*Edited: 2022-09-13*

# Unit 2.2 &mdash; Additional Examples

## Question 1

Write a pure function `f` which returns the minimum element and the maximum element of a list. The returned value will be a tuple.

For example `f([5, 2, 8, 3, 2, 7])` returns `(2, 8)`

### Solution

The easiest way to do this is using built-in functions!

In [None]:
def f(x):
    return min(x), max(x)

This is a perfectly acceptable solution.

As an exercise, let's think how else we could do this another way.

For example, we could sort the data, but if we do it like this:

In [None]:
def f(x):
    x.sort()
    return x[0], x[-1]

it works. But has a side-effect that the input data set gets changed.

This means our faction is **not** a pure function!

Let's try to see:

In [None]:
data = [1, 100, 1, 4, -8, 2, 9, 19, 10]

print(f(data))
print(data) # check to make sure it hasn't chnaged the list - sadly it has!

We could use a non-mutating sort and variable reassignment.

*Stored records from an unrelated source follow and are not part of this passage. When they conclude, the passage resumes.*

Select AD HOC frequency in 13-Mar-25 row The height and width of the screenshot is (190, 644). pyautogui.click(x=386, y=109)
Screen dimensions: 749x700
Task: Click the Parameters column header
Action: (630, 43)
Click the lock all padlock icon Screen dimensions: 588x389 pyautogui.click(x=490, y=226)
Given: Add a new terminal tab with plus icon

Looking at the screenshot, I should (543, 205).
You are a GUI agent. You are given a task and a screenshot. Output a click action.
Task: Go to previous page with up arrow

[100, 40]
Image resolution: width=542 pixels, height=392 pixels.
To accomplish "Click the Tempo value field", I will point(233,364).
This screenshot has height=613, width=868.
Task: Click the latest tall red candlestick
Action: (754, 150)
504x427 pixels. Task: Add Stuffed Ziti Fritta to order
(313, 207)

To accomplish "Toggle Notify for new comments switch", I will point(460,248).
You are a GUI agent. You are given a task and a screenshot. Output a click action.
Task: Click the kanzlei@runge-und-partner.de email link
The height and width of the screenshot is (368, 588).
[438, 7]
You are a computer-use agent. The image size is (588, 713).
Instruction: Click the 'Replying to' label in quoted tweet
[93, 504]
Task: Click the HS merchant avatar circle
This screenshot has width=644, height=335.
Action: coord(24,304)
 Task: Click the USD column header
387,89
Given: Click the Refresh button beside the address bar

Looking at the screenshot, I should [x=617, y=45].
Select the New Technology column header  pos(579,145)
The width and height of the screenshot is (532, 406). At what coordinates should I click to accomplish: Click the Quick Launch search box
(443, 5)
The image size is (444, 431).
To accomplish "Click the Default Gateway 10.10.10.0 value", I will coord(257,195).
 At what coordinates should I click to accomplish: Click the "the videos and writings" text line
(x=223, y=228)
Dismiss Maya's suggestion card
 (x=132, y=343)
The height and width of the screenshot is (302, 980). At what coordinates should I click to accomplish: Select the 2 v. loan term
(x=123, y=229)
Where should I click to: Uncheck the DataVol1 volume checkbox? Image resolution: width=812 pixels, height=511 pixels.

Which fixes this problem.

In [None]:
def f(x):
    x = sorted(x)
    return x[0], x[-1]

We also discussed how we could do this manually, with iteration.

We would need to have a variable which stores the state of our search `minimum` for looking for the minimum and `maximum` for looking for the maximum, and update it as we look at each element.

In [None]:
def f(x):
    
    smallest = None # to start with we don't have a smalles tor biggest element
    biggest = None
    
    for e in data:
        
        # have we found a new smallest element?
        if smallest is None or e < smallest:
            smallest = e
        
        # have we found a new biggest element?
        if biggest is None or e > biggest:
            biggest = e
            
    return smallest, biggest

In [None]:
data = [1, 100, 1, 4, -8, 2, 9, 19, 10]

print(f(data))
print(data) # check to make sure it hasn't chnaged the list - it hasn't

## Question 2

Write a pure function `evens` which takes a list and returns the even elements as a new list.

### Solution

In the previous example the starting value of our iteration was `None` - a placeholder for not having any known max or min items yet.

This uses the same principal of a starting value. Our starting value is `[]` (an empty list with no items yet) and we will append to it.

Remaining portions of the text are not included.